── Data under study ──

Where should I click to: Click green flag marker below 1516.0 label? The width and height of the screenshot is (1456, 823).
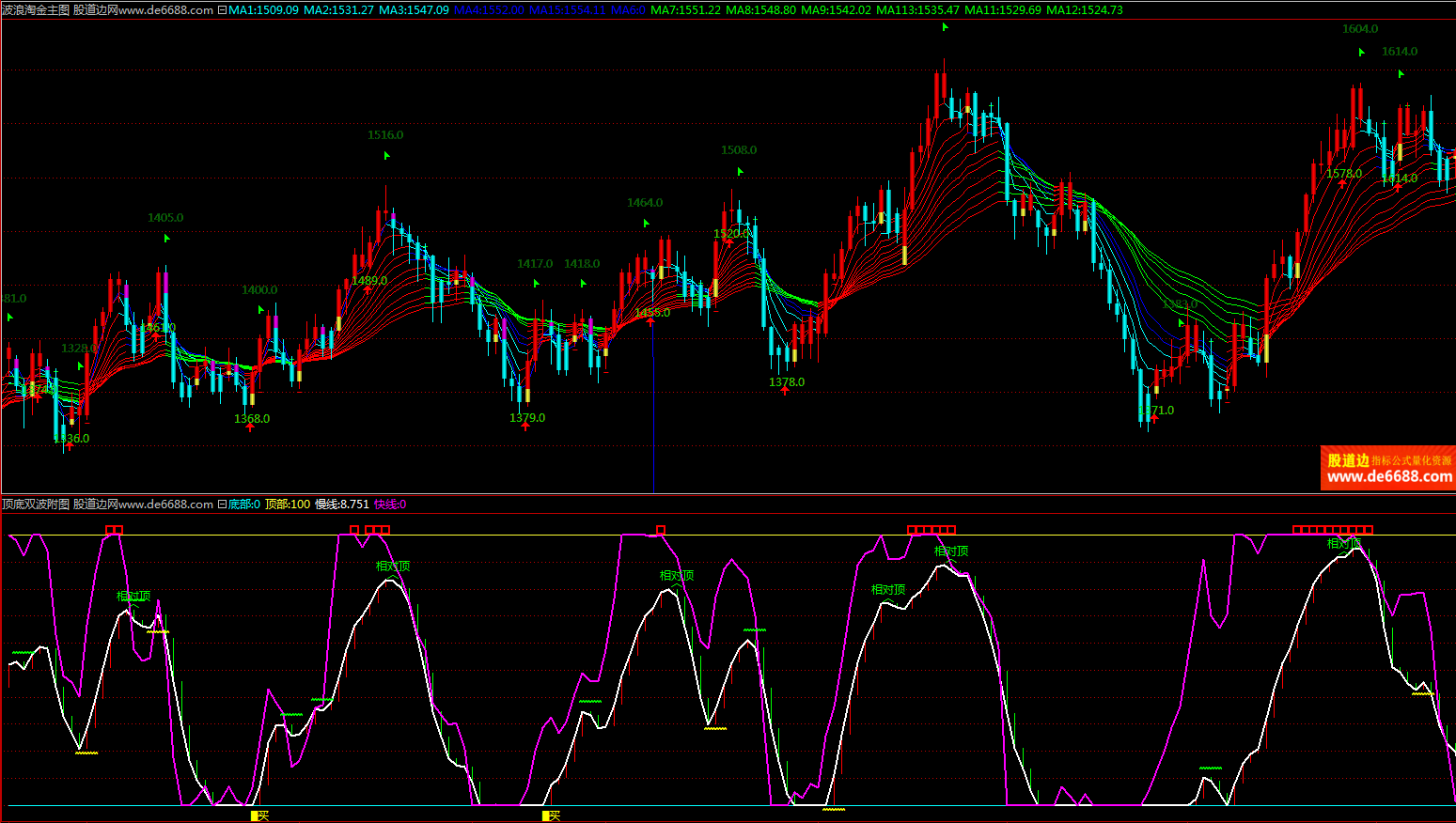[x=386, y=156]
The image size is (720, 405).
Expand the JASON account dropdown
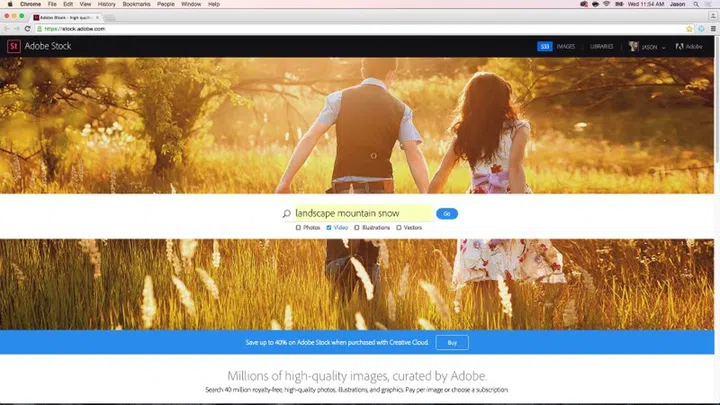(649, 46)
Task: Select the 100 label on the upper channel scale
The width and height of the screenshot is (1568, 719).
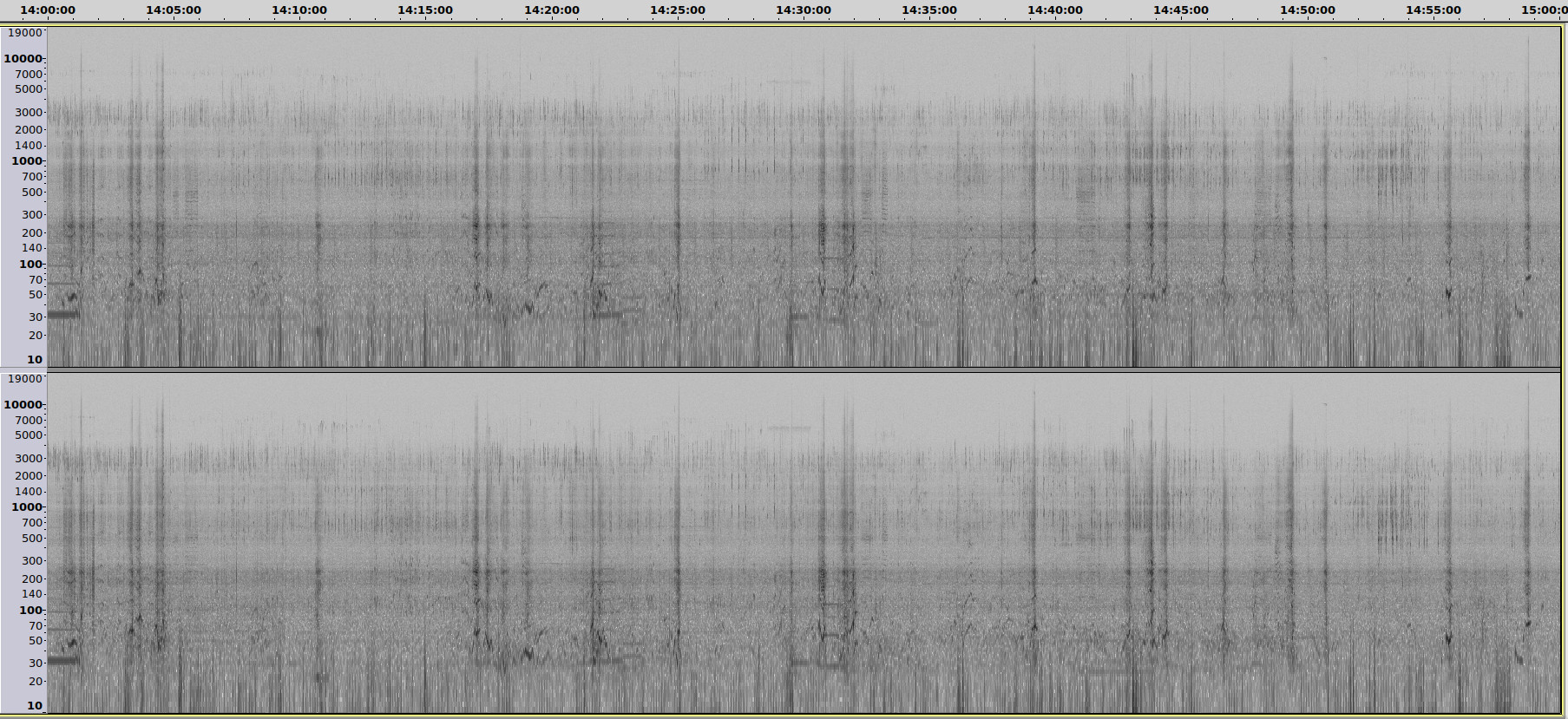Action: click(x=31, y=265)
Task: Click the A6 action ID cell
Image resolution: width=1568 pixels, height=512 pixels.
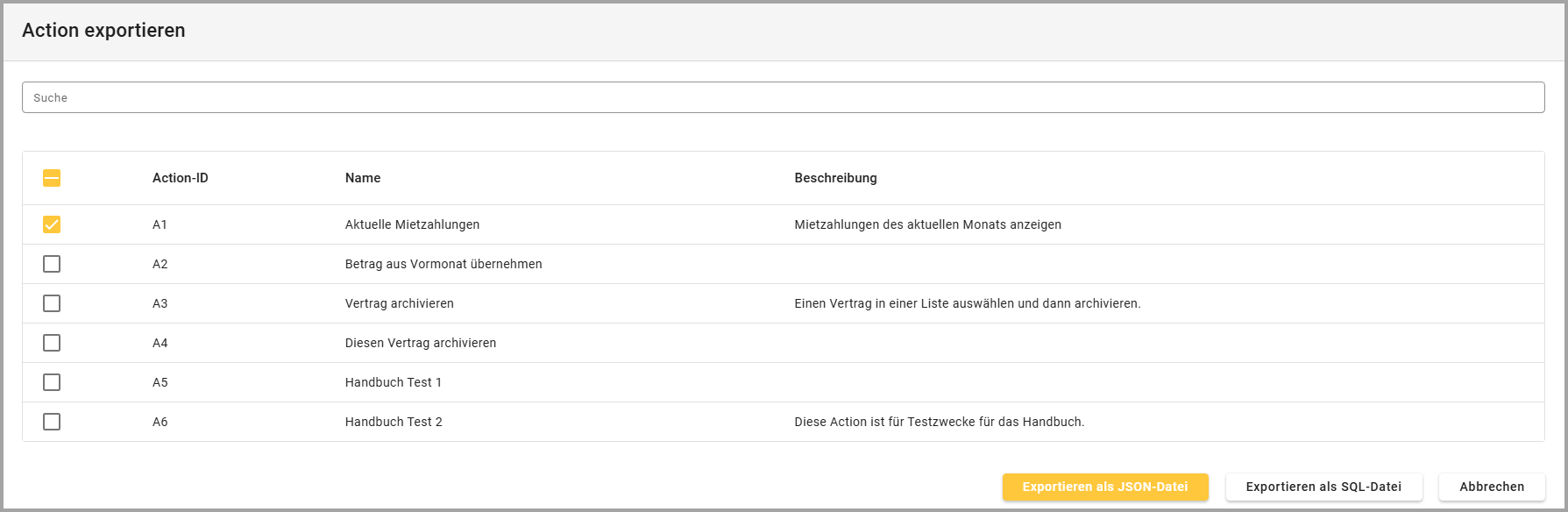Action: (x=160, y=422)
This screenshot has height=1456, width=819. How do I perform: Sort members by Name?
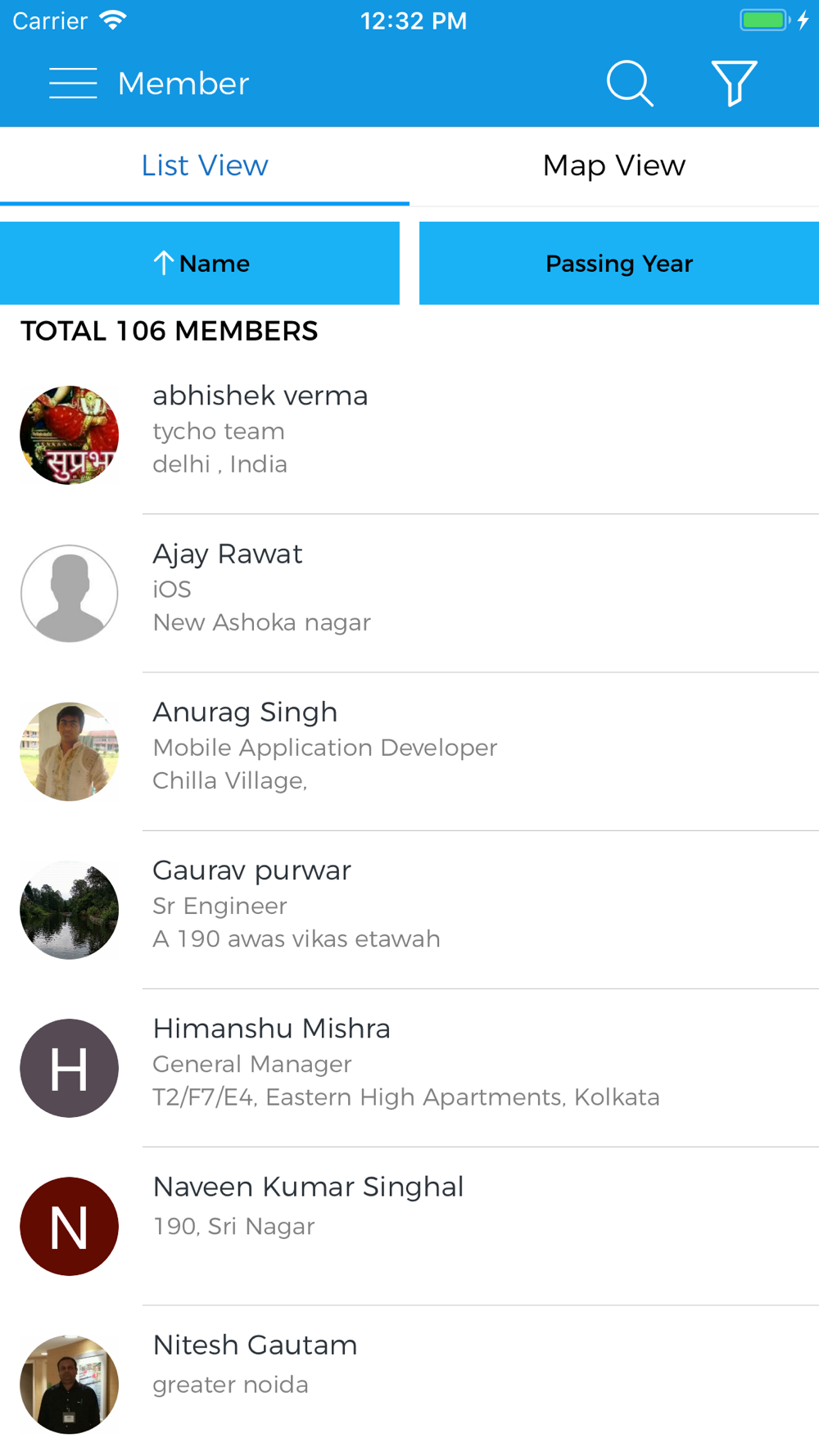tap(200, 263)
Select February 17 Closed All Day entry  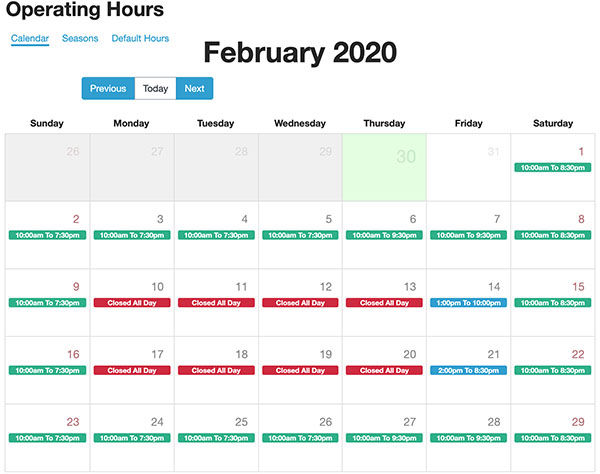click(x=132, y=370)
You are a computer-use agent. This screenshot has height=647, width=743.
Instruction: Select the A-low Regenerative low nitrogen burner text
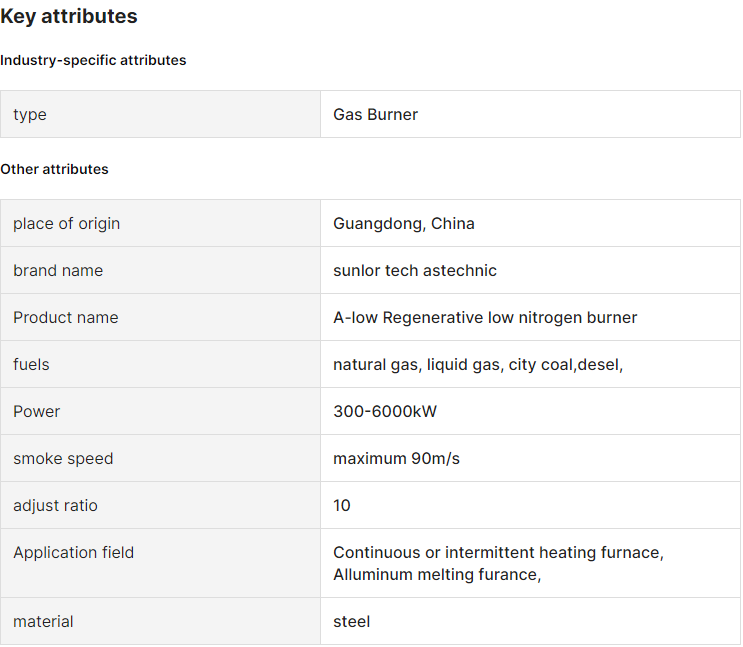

───

Exercise directions
Every line in the records above with the string "Task" in it should be shown.

Exercise response
Task: Select the 100 label on the upper channel scale
Task: Click the A6 action ID cell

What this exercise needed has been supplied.